■ **What the task asks**: Keep only the lines of the material below that contain the word "click". Copy those lines.

■ **Provided data**:
· · · · ·
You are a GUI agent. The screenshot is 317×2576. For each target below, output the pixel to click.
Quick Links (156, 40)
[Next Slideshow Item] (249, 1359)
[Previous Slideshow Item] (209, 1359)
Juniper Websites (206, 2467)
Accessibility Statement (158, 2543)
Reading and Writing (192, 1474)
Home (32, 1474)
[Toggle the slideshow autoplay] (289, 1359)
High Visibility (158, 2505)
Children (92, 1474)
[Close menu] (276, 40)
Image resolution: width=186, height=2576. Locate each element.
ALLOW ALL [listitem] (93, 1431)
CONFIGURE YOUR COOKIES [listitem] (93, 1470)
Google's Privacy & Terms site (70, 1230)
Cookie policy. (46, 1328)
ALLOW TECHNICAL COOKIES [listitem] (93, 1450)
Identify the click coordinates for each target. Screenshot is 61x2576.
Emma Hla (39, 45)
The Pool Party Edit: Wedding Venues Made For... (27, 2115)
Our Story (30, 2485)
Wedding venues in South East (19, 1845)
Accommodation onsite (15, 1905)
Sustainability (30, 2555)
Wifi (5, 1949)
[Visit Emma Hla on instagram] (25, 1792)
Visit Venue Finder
· · · · ·
■ **Solution**:
You are a GUI agent. The screenshot is 317×2576. For each target below, output the pixel to click.
Identify the click coordinates for each target. Screenshot is 61x2576.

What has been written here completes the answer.